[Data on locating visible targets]
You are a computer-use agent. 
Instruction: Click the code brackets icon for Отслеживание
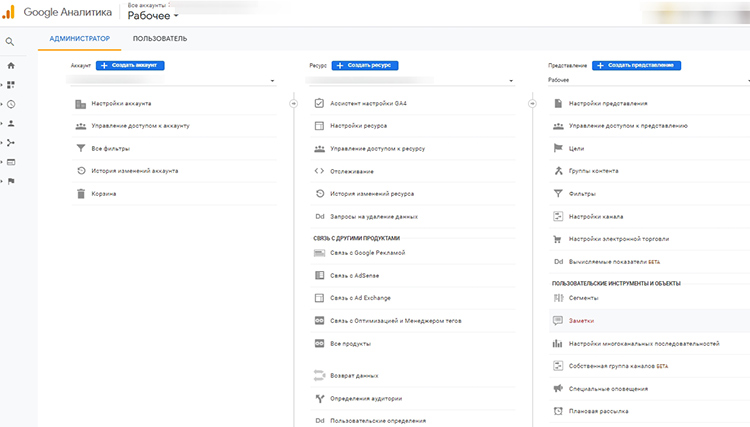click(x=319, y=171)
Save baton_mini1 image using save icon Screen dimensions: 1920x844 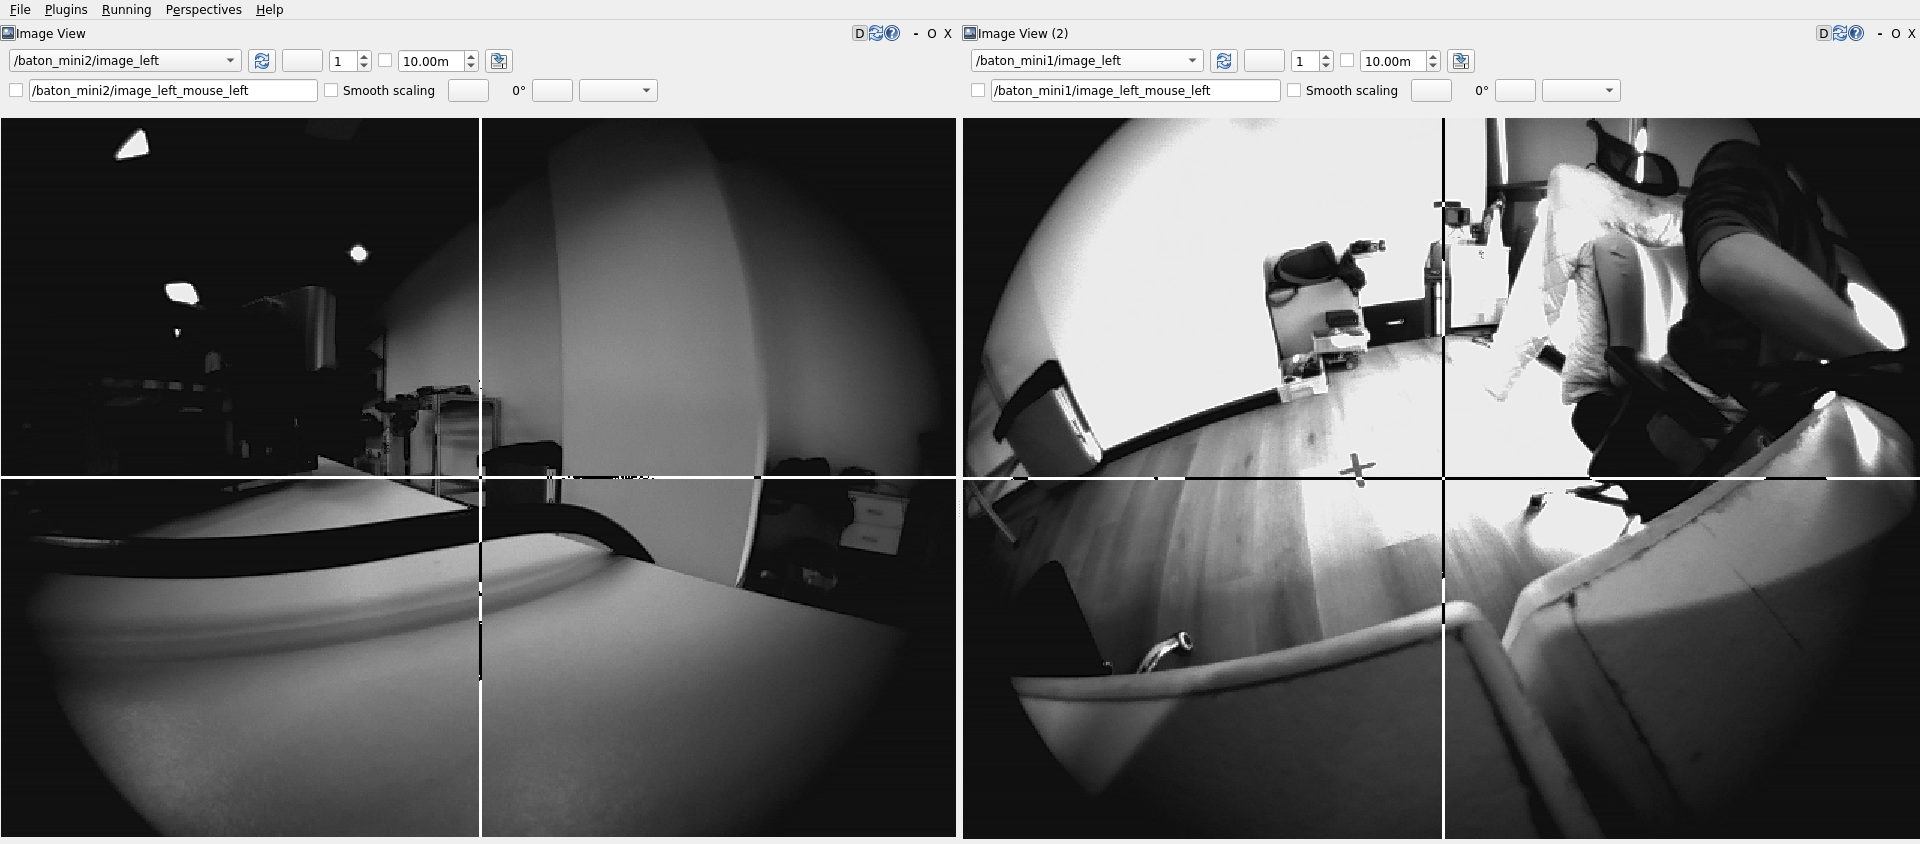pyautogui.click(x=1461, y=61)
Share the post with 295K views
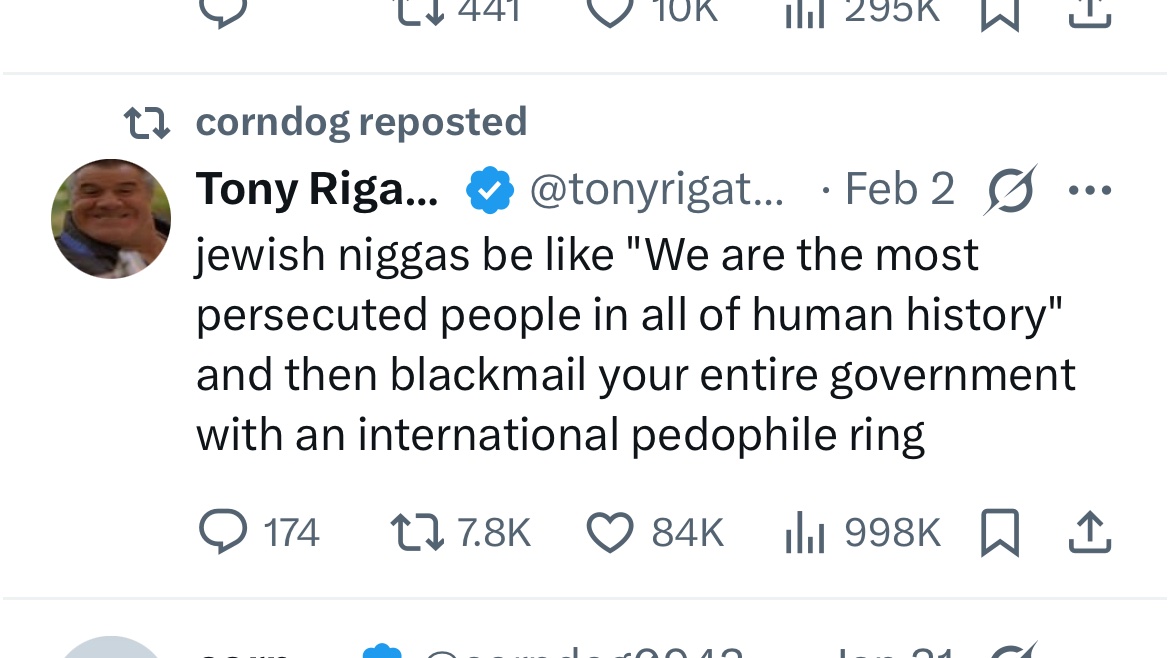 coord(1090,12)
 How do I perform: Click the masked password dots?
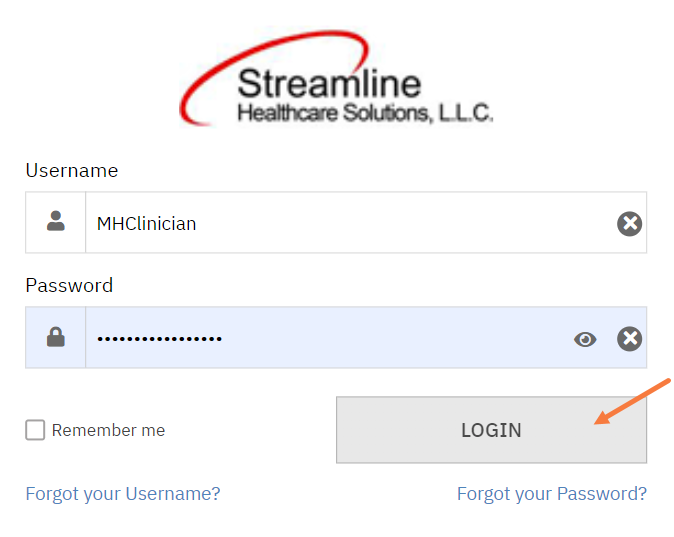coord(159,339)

* **Written instruction**
Transcribe word for word the part of the listing that opens with the line containing "Share the post with 295K views" and closes at the end of the listing. Leave the pictures out of your answer.

* **Final result**
Share the post with 295K views
 coord(1090,12)
 How do I perform: Click the masked password dots?
coord(159,339)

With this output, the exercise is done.